RECORD EXCERPTS:
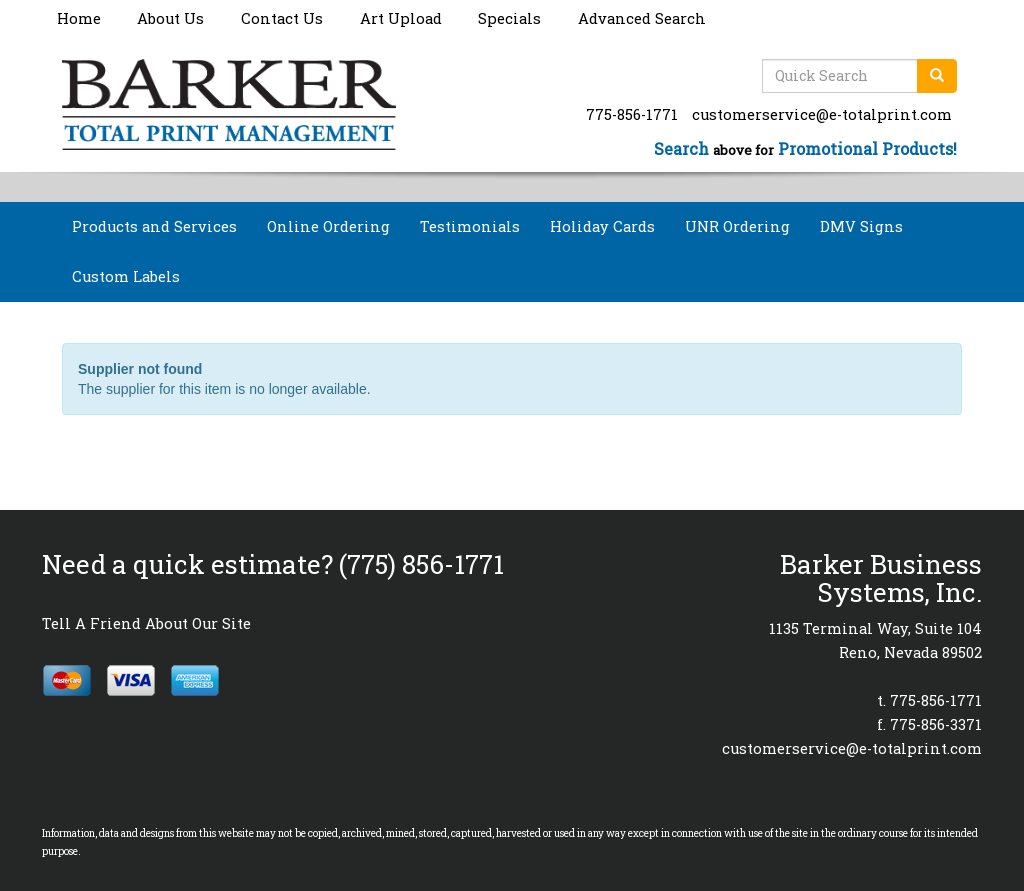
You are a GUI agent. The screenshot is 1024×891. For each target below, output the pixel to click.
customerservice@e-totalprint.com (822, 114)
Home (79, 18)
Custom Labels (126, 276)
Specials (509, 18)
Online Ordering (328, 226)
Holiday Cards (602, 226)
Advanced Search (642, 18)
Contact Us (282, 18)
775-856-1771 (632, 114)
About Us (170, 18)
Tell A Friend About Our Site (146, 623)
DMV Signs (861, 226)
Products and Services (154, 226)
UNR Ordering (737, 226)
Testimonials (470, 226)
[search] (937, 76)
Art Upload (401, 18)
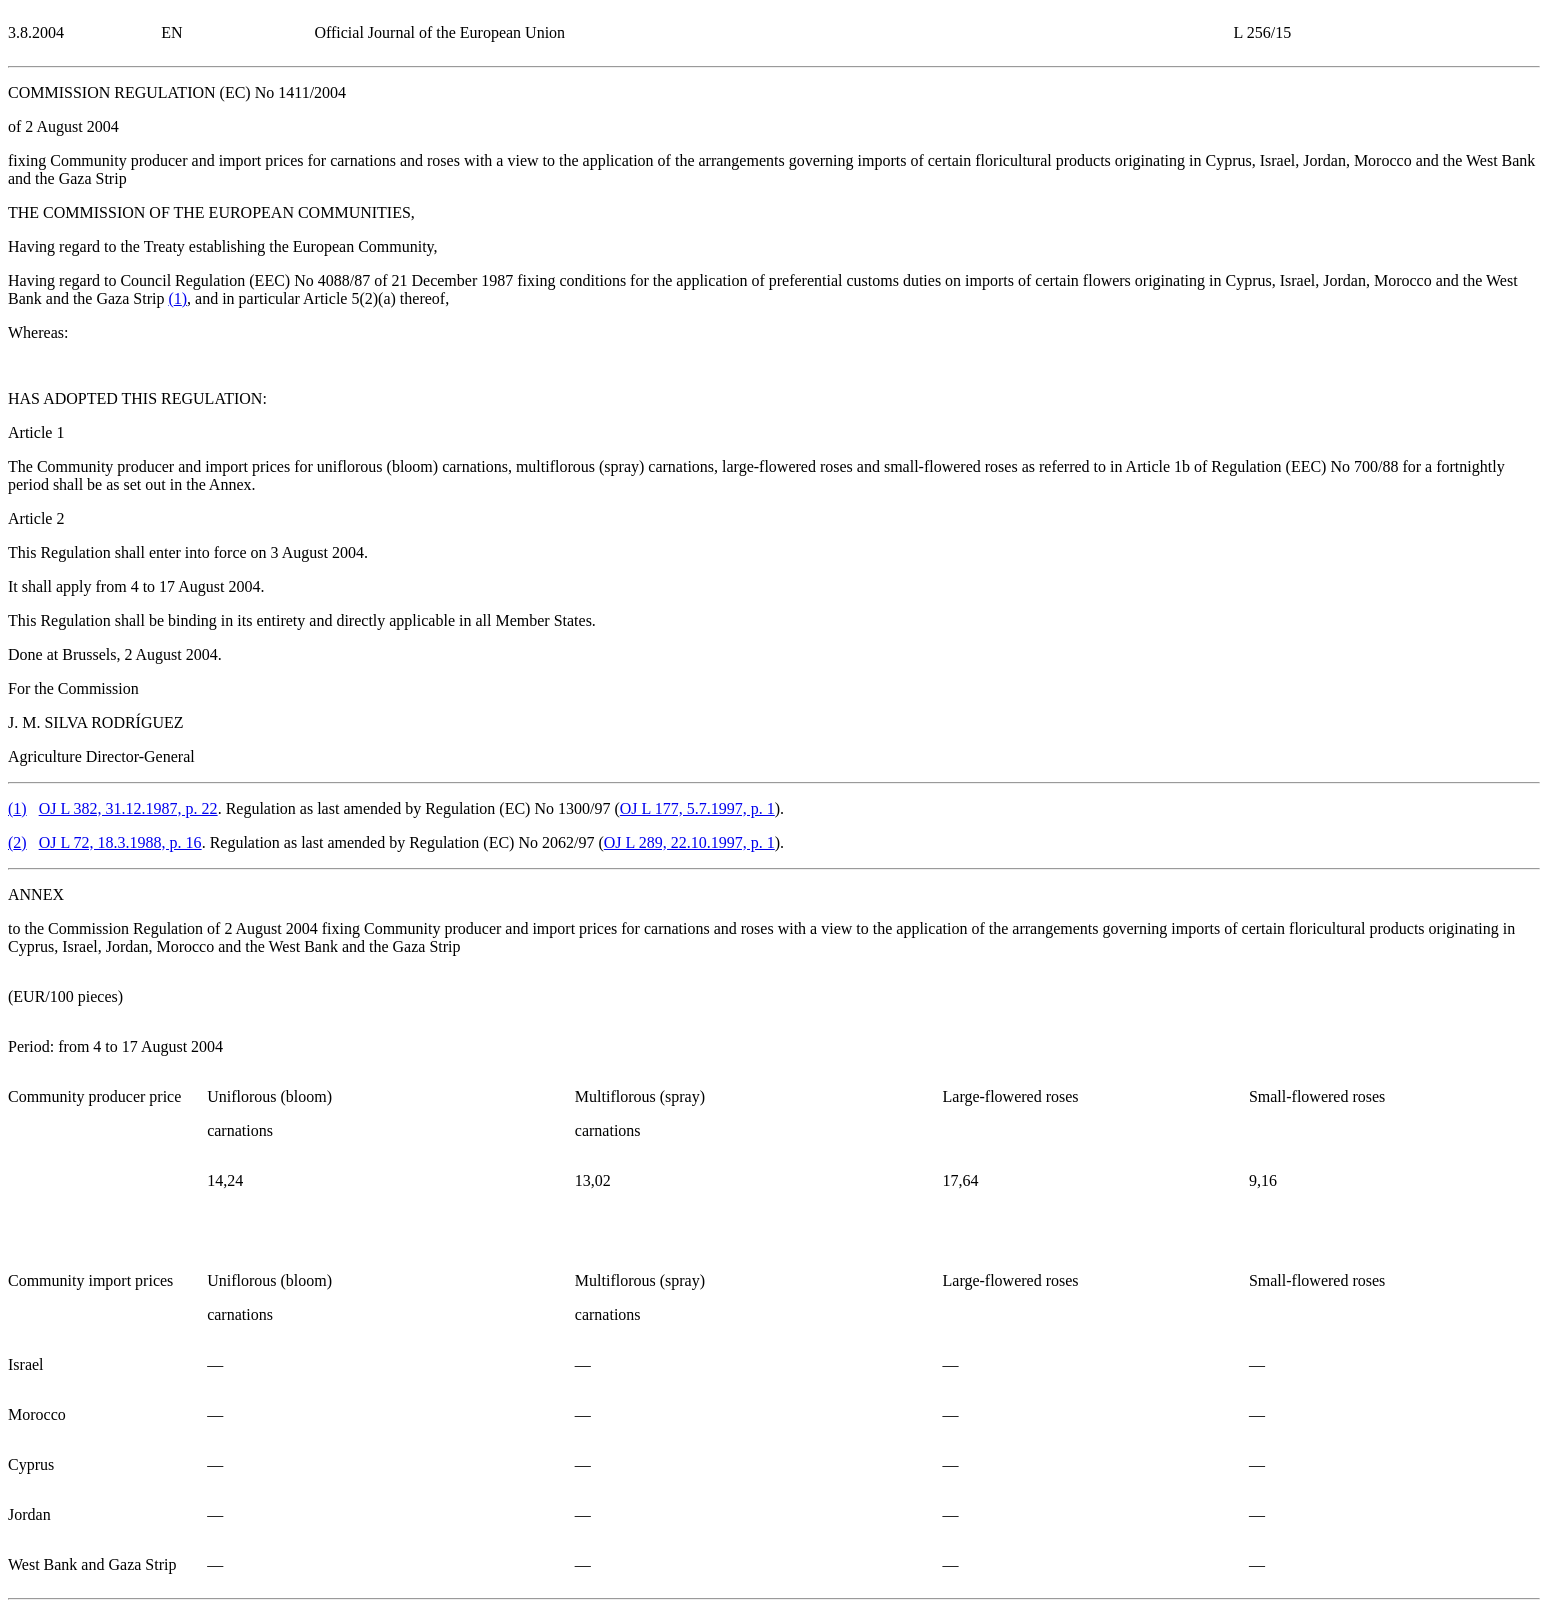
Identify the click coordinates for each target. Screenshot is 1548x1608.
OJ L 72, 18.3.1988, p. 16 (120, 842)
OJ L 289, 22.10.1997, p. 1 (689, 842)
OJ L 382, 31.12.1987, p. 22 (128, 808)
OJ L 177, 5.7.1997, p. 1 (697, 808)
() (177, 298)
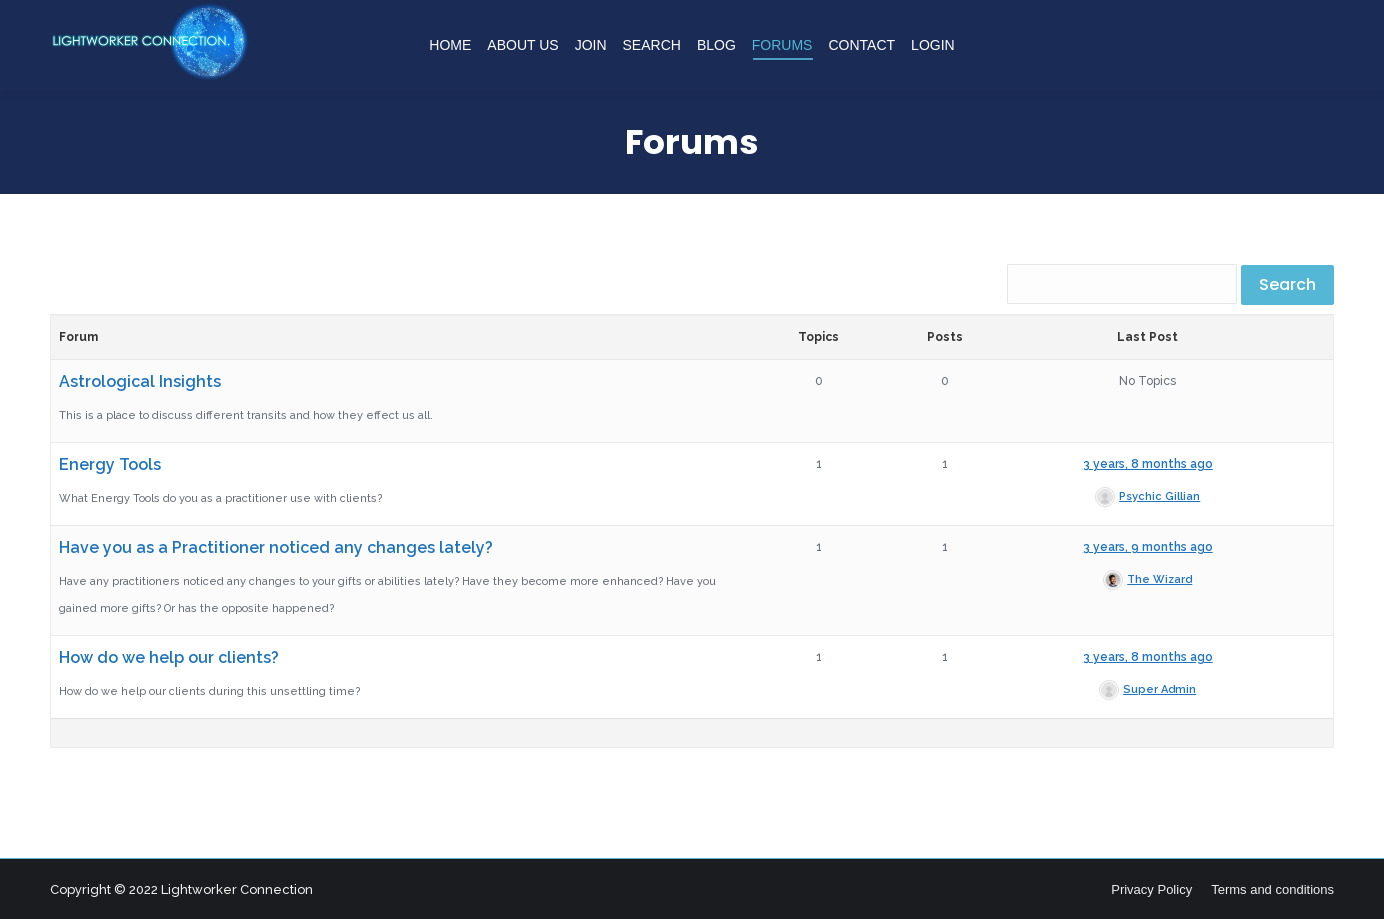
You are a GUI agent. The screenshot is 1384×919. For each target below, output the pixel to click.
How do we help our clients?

INSTRUCTIONS FOR THE TASK: Can you reproduce every line of the data above verbatim, leaving out the pictures?

WRITTEN SOLUTION:
You are a GUI agent. The screenshot is 1024×891. For each target below, output the pixel to click.
customerservice@e-totalprint.com (822, 114)
Home (79, 18)
Custom Labels (126, 276)
Specials (509, 18)
Online Ordering (328, 226)
Holiday Cards (602, 226)
Advanced Search (642, 18)
Contact Us (282, 18)
775-856-1771 (632, 114)
About Us (170, 18)
Tell A Friend About Our Site (146, 623)
DMV Signs (861, 226)
Products and Services (154, 226)
UNR Ordering (737, 226)
Testimonials (470, 226)
[search] (937, 76)
Art Upload (401, 18)
Identify the click coordinates for each target. Screenshot is 1548x1608.
OJ L 72, 18.3.1988, p. 16 (120, 842)
OJ L 289, 22.10.1997, p. 1 (689, 842)
OJ L 382, 31.12.1987, p. 22 (128, 808)
OJ L 177, 5.7.1997, p. 1 (697, 808)
() (177, 298)
You are a GUI agent. The screenshot is 1384×919. For each target below, output the pixel to click.
How do we help our clients?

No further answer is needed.